Dittos. Chrispy, just please give it up. What you're saying about the health risks of vaping at up to 14 watts per coil is completely contrary to what I have heard anywhere else. Not from PBusardo, Scott the English guy, any other single reviewer, or in any thread that I have ever read here, or from anyone I have ever talked to>
I realize you've taken a lot of stuff apart, and know something about electronics, but we have a choice here. We can either assume that you are correct and everyone else is wrong, or we can go with the obvious; that the reverse is much more accurate.
I'm sure you're familiar with Occam's Razor, which simply states that when one is confronted with a multitude of possibilities, that the most likely one is generally the correct one. Here again, it doesn't look good for you.

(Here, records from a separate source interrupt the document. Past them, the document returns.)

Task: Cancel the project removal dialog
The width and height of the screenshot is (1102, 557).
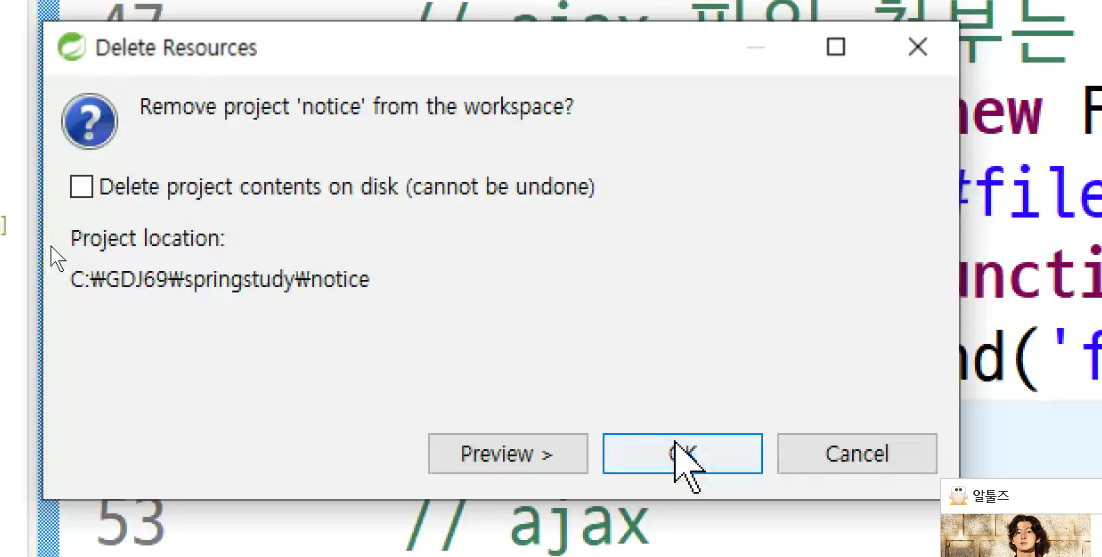Action: (857, 454)
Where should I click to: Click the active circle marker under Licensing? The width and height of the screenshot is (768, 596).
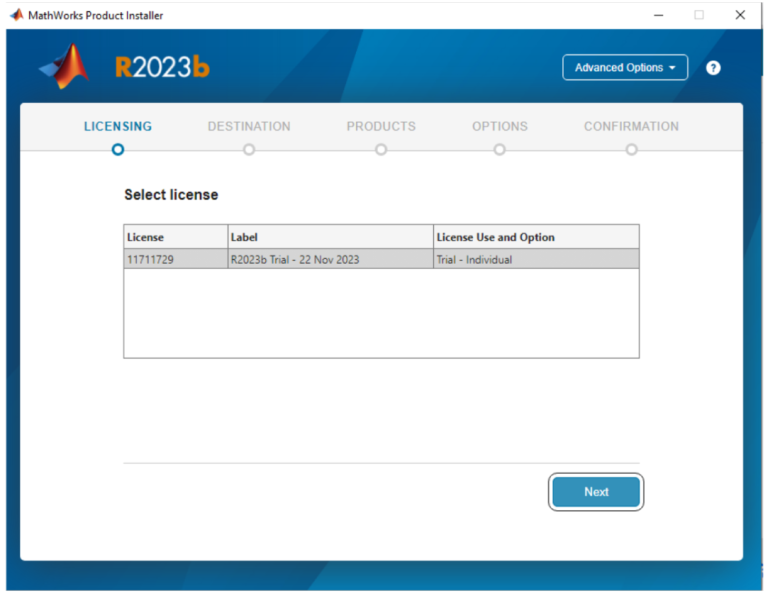[x=118, y=150]
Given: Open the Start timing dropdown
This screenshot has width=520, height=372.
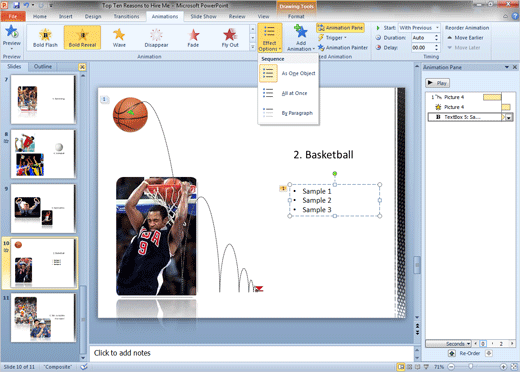Looking at the screenshot, I should click(419, 28).
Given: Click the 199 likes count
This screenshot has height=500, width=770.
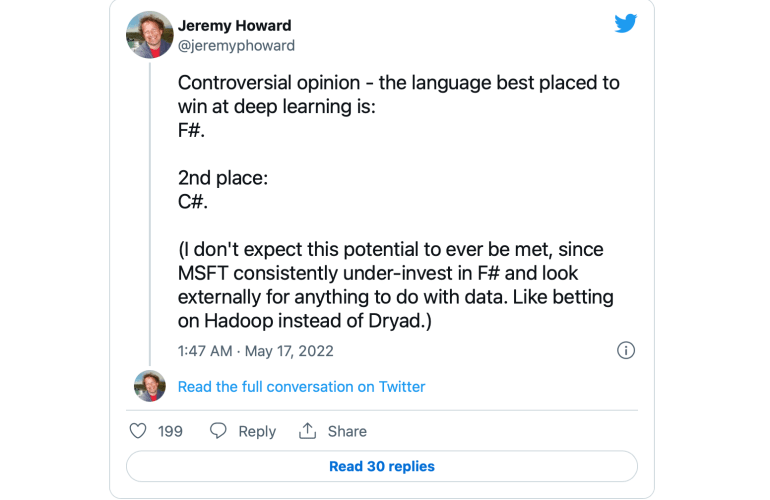Looking at the screenshot, I should [170, 431].
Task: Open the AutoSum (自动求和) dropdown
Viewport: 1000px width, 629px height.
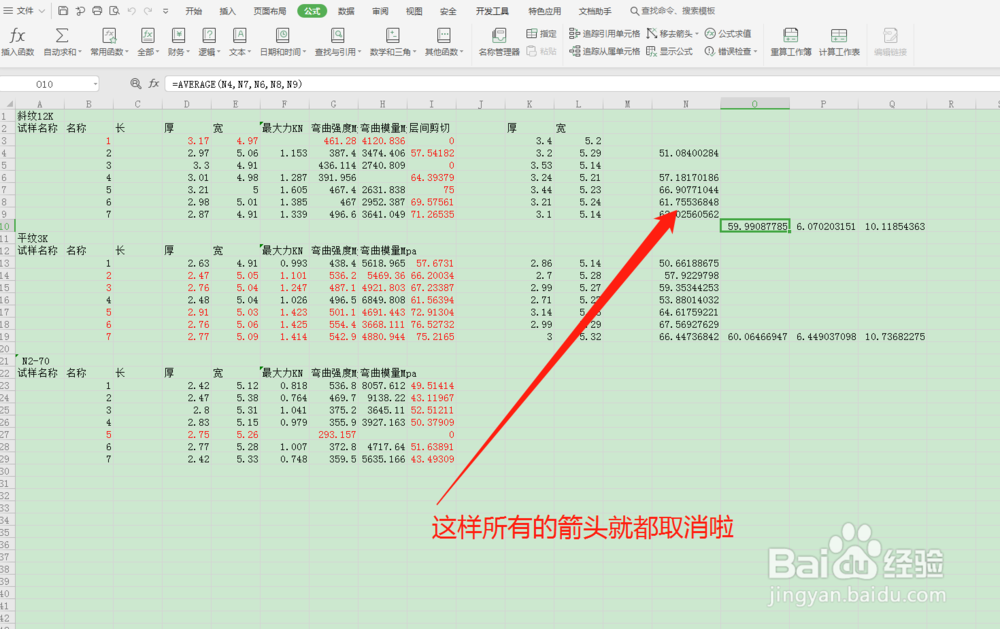Action: pyautogui.click(x=80, y=50)
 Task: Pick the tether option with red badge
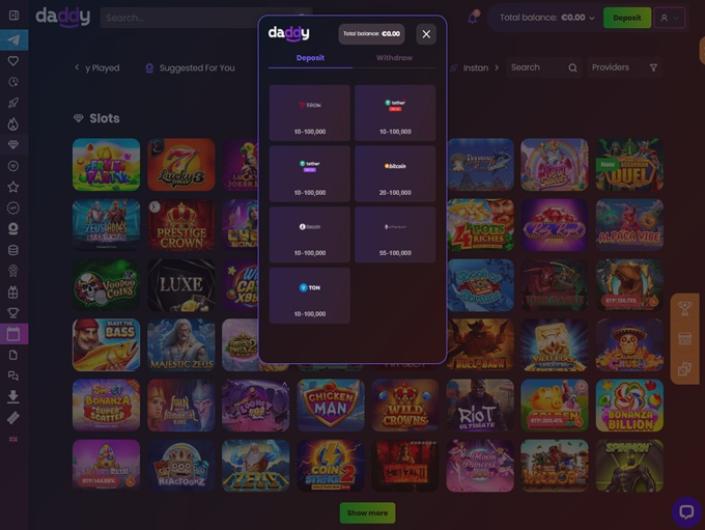395,113
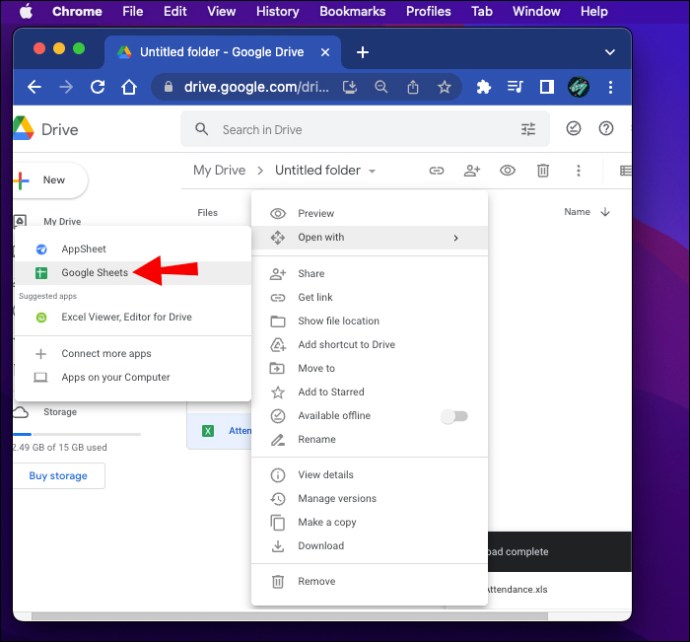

Lastly, your expressed views bring to mind a saying coined by the late, very great Carl Sagan; "Extraordinary claims require extraordinary evidence".

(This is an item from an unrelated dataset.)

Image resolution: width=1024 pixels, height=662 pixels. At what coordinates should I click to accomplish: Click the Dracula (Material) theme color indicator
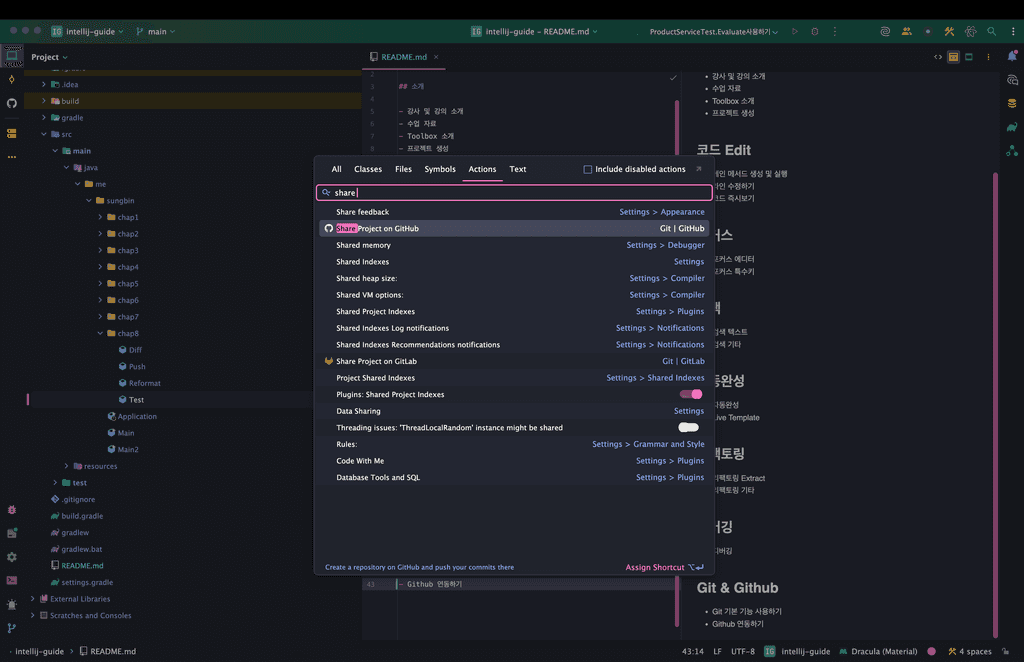pyautogui.click(x=931, y=651)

"The origins of the saying can perhaps be found in Hume’s Maxim:
'No testimony is sufficient to establish a miracle, unless the testimony be of such a kind that its falsehood would be more miraculous than the fact which it endeavors to establish…'
Replace “miracle” with “extraordinary claim”, and you have the basis of the quote that Carl Sagan popularized. And intuitively, most people would agree with it in principle. For example, if I told you I had cereal for breakfast, you would probably believe me. You know cereal exists and that people eat it for breakfast. Of course, I could be lying, but even if I were, I have not asked you to accept some new and extraordinary idea. (The fact that I lied wouldn’t mean that cereal somehow doesn’t exist any more.) However, if I told you that the cereal I eat every day will guarantee that I will never get sick and will live to be 100, you would probably want some evidence of that, and some pretty good evidence too.

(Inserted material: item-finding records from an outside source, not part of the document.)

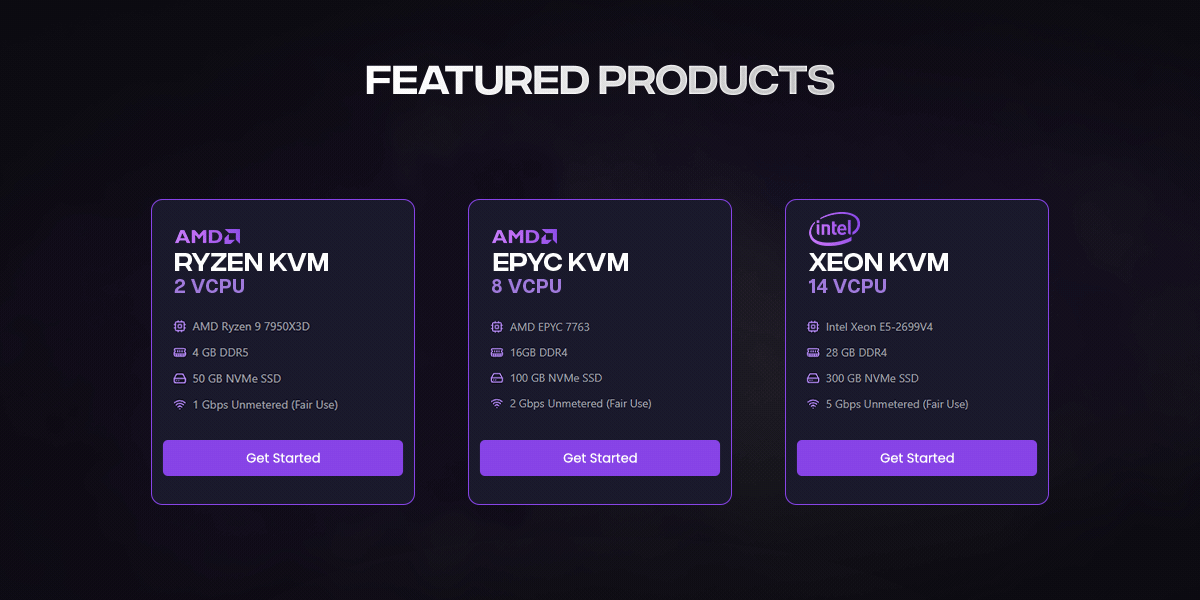Click the Featured Products heading
The width and height of the screenshot is (1200, 600).
click(x=600, y=81)
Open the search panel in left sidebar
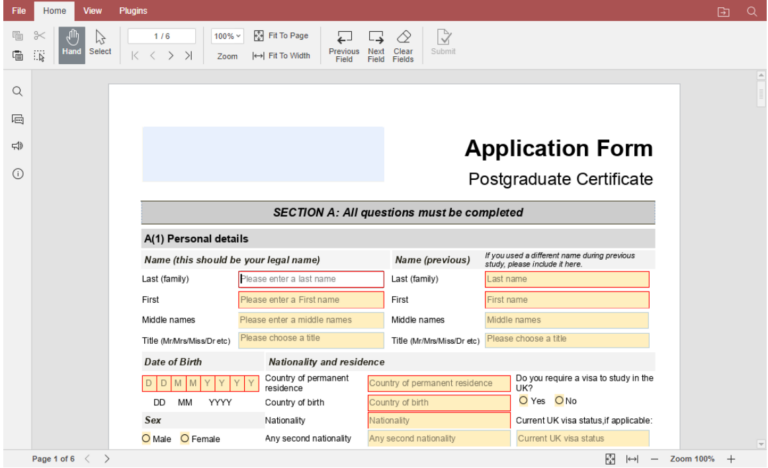 [18, 91]
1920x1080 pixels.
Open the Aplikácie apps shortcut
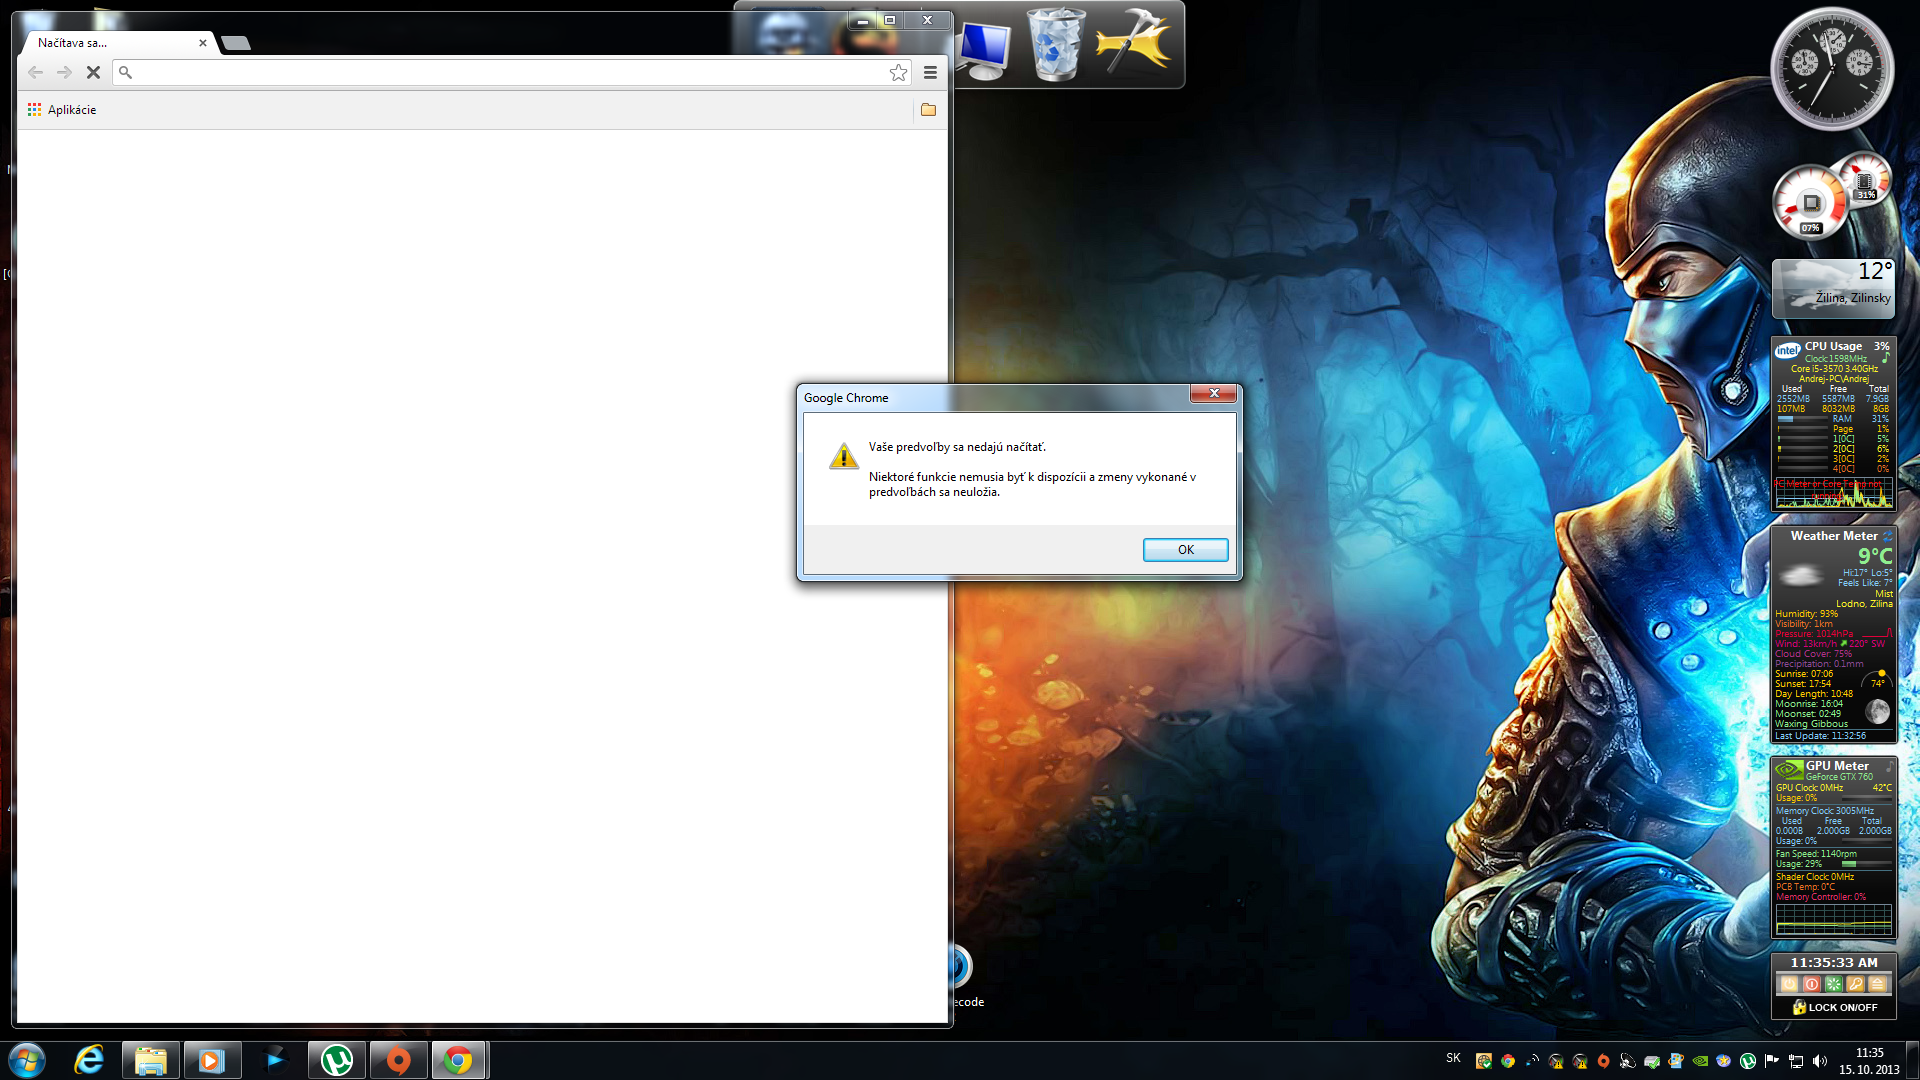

Strictly speaking, all claims require exactly the same amount of evidence, it’s just that most "ordinary" claims are already backed by extraordinary evidence that you don’t think about. When we say “extraordinary claims”, what we actually mean are claims that do not already have evidence supporting them, or sometimes claims that have extraordinary evidence against them. Extraordinary claims require extraordinary evidence because they usually contradict claims that are backed by extraordinary evidence. The evidence for the extraordinary claim must support the new claim as well as explain why the old claims that are now being abandoned, previously appeared to be correct. The extraordinary evidence must account for the abandoned claim, while also explaining the new one".
http://skeptico.blogs.com/skeptico/2008/01/extraordinary-c.html
So if you have any extraordinary evidence, other than the far from extraordinary (IMO) evidence you've presented thus far, for your claims about the health hazards of vaping at the wattages I've been referring to, please do share. (But maybe not in bold red, please)?